Loi de finances rectificative pour 2011 : question préalable -

Par / 21 juin 2011

Madame la présidente, monsieur le ministre, mes chers collègues, le Gouvernement nous présente un collectif budgétaire portant sur plusieurs centaines de millions d’euros d’abandon de recettes fiscales et prévoyant d’utiliser une recette exceptionnelle – le remboursement anticipé des constructeurs automobiles – pour apporter notre écot au plan « Grèce » de l’Union européenne...

Ainsi, nous serions sortis de la crise, la France irait mieux et nous ne pourrions que nous en satisfaire. Toutefois, la réalité économique et sociale de notre pays semble montrer que nous pourrions faire un autre usage des ressources ainsi dégagées par la « croissance retrouvée »...

Je vous invite donc, mes chers collègues, par cette question préalable, à nous demander ensemble comment agir autrement avec ce que d’aucuns nous proposent d’utiliser afin d’alléger I’ISF – pour mieux le faire disparaître demain sans doute –, ou afin d’assurer le rendement des créances souveraines sur la Grèce, tout simplement parce que nous devons être attentifs à l’usage des deniers publics.

Je formulerai deux remarques avant d’examiner cette question.

En effet, le préalable aux mesures proposées est que nous ne touchions aucunement au rendement de l’ISF.

Quelques explications s’imposent à ce propos. Il est évident, à la lecture des articles, comme de leurs exposés des motifs, que l’on tente, en fait, de favoriser l’investissement au sein des entreprises par les particuliers – en l’occurrence les redevables de l’ISF – et de défavoriser relativement les autres usages des capitaux disponibles.

On baisse l’ISF, on remet en question les conditions de donation mais, dans le même temps, on maintient le dispositif de financement des PME et on assouplit les règles de prise en compte des biens professionnels.

Ce postulat a d’ailleurs été rappelé lors de la discussion générale, monsieur le ministre : il faut favoriser le financement des entreprises, tout particulièrement des PME, par les particuliers, notamment via les dotations en capital. Quelle drôle d’idée, tout de même !

En effet, quand on examine le traitement fiscal proposé, on se rend compte que cette situation est très coûteuse pour les finances publiques.

Monsieur le ministre, quand un redevable de l’impôt sur le revenu ou de l’ISF investit dans une entreprise de notre pays, il peut, dans certaines limites – qui atteignent 50 000 euros dans le dispositif ISF-PME – déduire le montant des sommes investies de ses impôts. Ce sont, en quelque sorte, des avantages à l’entrée.

Pendant la période au cours de laquelle ce contribuable conserve ses parts sociales, ses actions, notre fiscalité lui permet d’imputer ses éventuelles pertes en capital si, par hasard, l’entreprise ne marche pas et, si elle marche, notre système actuel de crédit d’impôt sur les dividendes s’avère plus rentable que l’ancien avoir fiscal.

Ainsi, dans bien des cas, notamment pour les entreprises non cotées, notre redevable va « faire la culbute » à plusieurs reprises, grâce aux dividendes versés en échange de ses apports et aux crédits d’impôt obtenus.

SÉRIE D'EXERCICES:
**1)** Selon le discours sur la loi de finances rectificative pour 2011, jusqu'à quel montant le dispositif ISF-PME permet-il de déduire les sommes investies ?
**2)** Poursuivez le discours sur la loi de finances rectificative pour 2011 après sa dernière phrase.

DONNÉES FOURNIES:

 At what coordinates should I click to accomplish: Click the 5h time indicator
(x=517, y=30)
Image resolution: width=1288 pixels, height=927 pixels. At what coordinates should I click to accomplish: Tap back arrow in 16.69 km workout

---

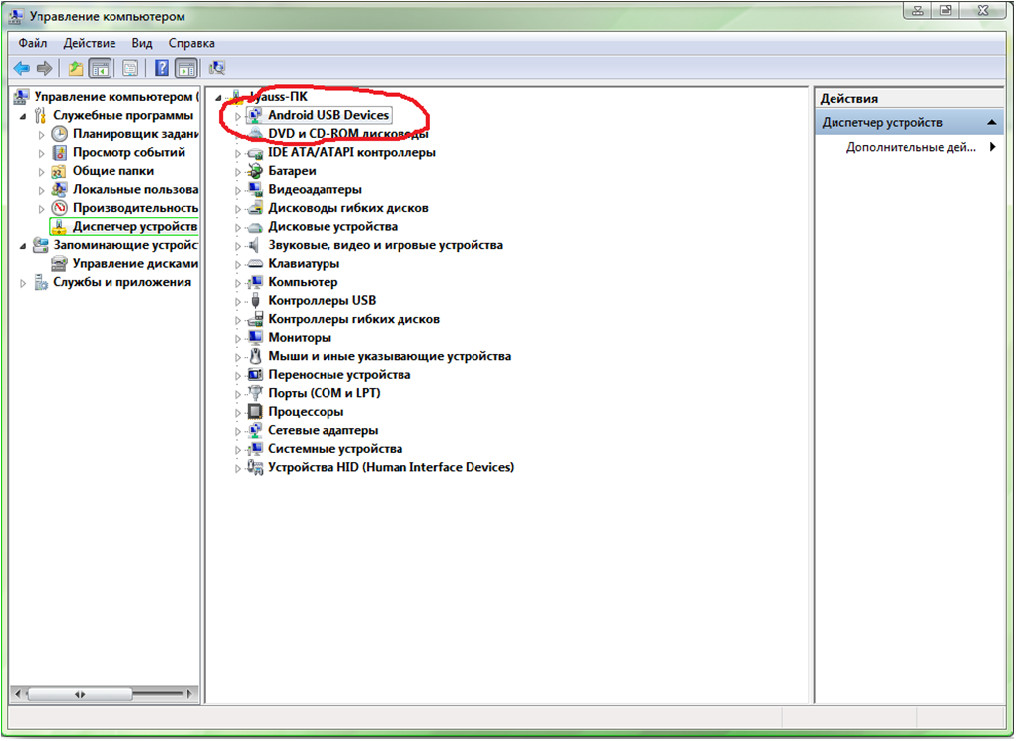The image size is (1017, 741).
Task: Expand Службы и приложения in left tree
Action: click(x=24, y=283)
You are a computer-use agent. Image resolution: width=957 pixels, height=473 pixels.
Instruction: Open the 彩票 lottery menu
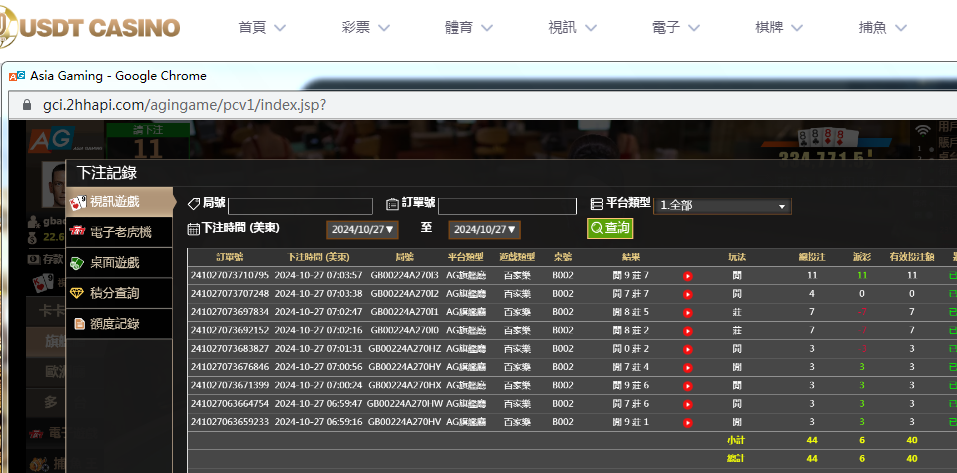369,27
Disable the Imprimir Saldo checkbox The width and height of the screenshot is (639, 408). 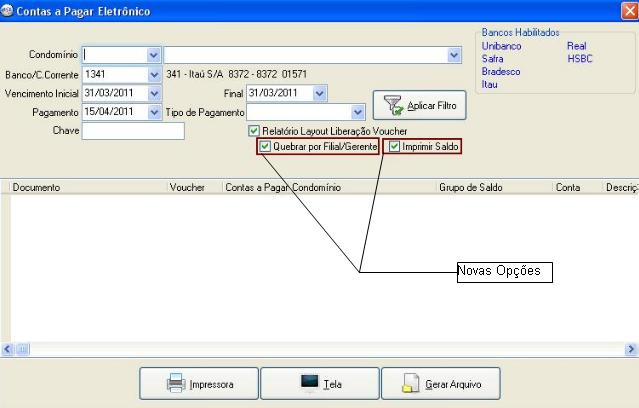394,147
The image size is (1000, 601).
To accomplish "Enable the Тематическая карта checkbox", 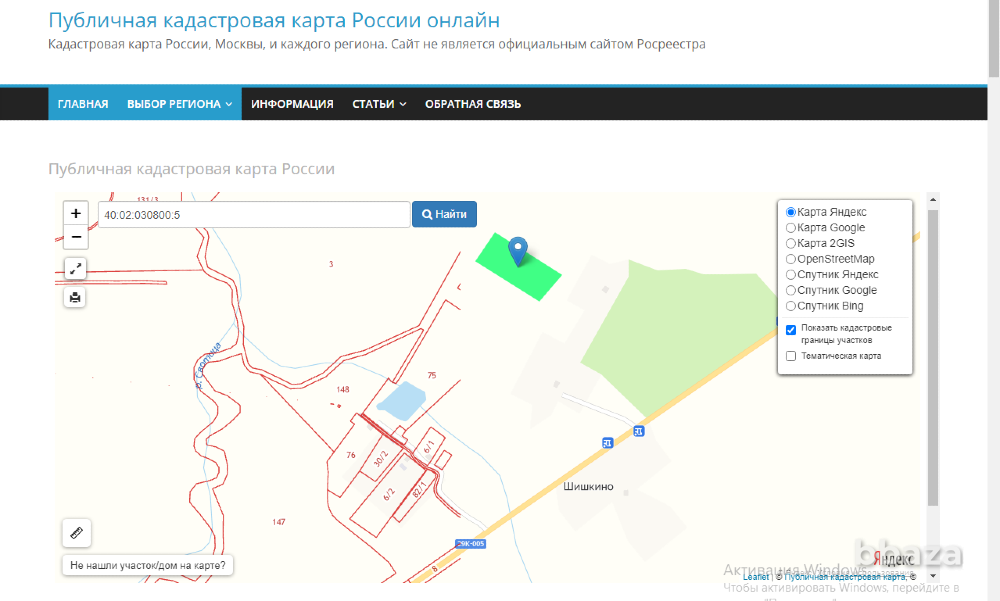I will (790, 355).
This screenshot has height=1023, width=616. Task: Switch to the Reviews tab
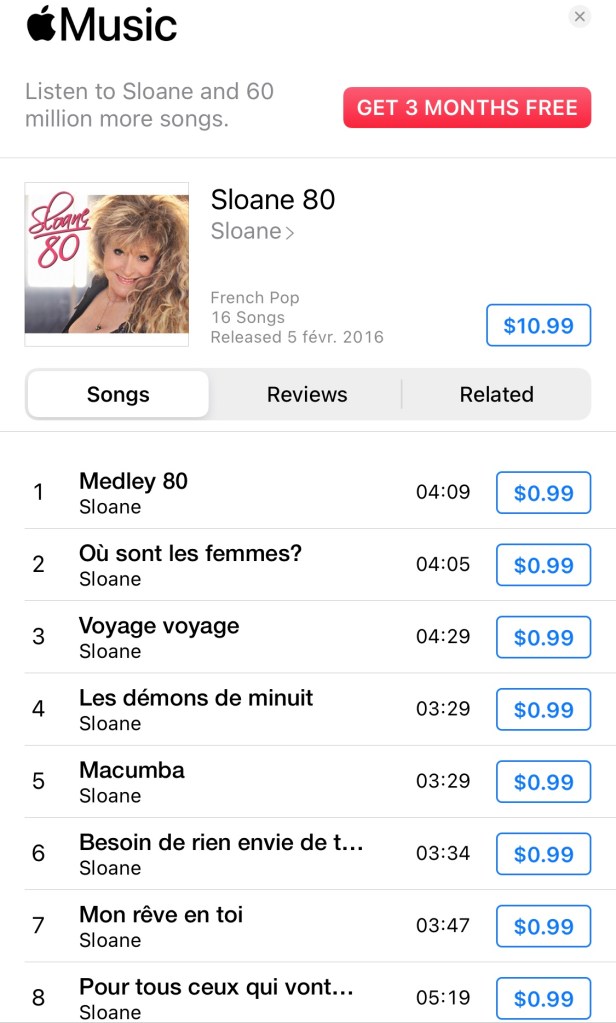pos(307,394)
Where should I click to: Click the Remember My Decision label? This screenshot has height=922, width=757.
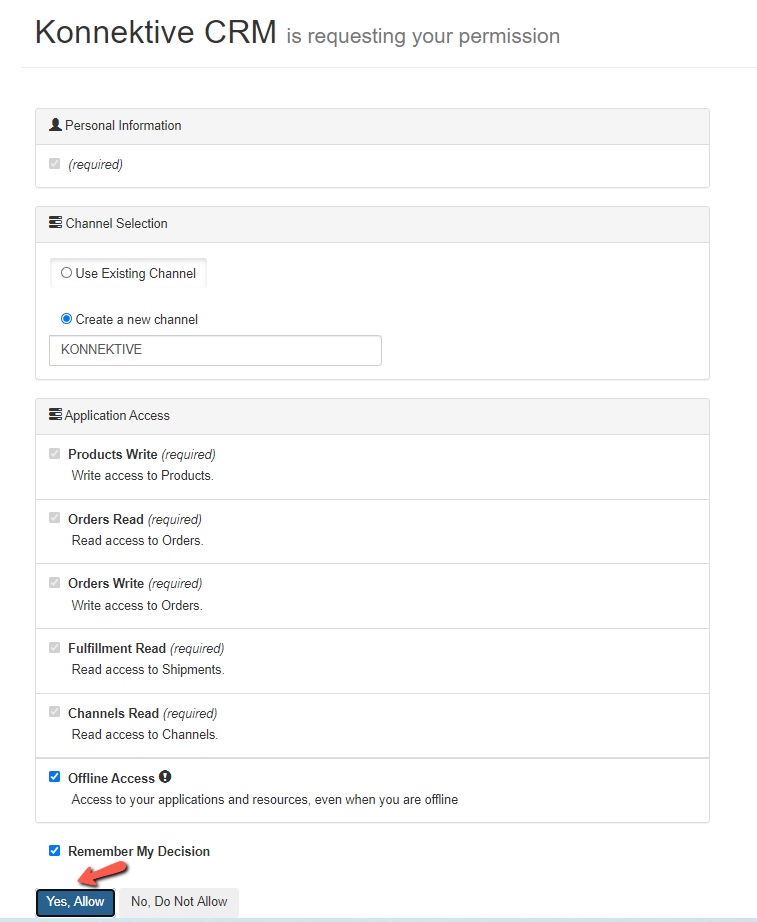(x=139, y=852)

RÉSULTATS DES TÂCHES:
**1)** Jusqu'à 50 000 euros.

**2)**
Pour faire bonne mesure, toute cession anticipée de parts sociales ou de titres permet de dégager une plus-value, plus ou moins imposée, certes, mais généralement à un taux plus faible que les autres revenus.

Dès lors que l’on est assujetti à l’ISF, l’opération peut s’avérer encore plus rentable puisque l’adhésion à un pacte d’actionnaires « sauce Dutreil », ou plutôt « sauce de Wendel », comme l’histoire économique a pu le prouver quant à l’origine de la mesure, permet de percevoir des dividendes plus ou moins importants sans pour autant que l’on doive acquitter la moindre contribution au titre de la solidarité nationale. Et la cession des titres peut, notamment dans le cadre d’une donation soigneusement calculée, se dérouler dans des conditions évidentes d’optimisation fiscale.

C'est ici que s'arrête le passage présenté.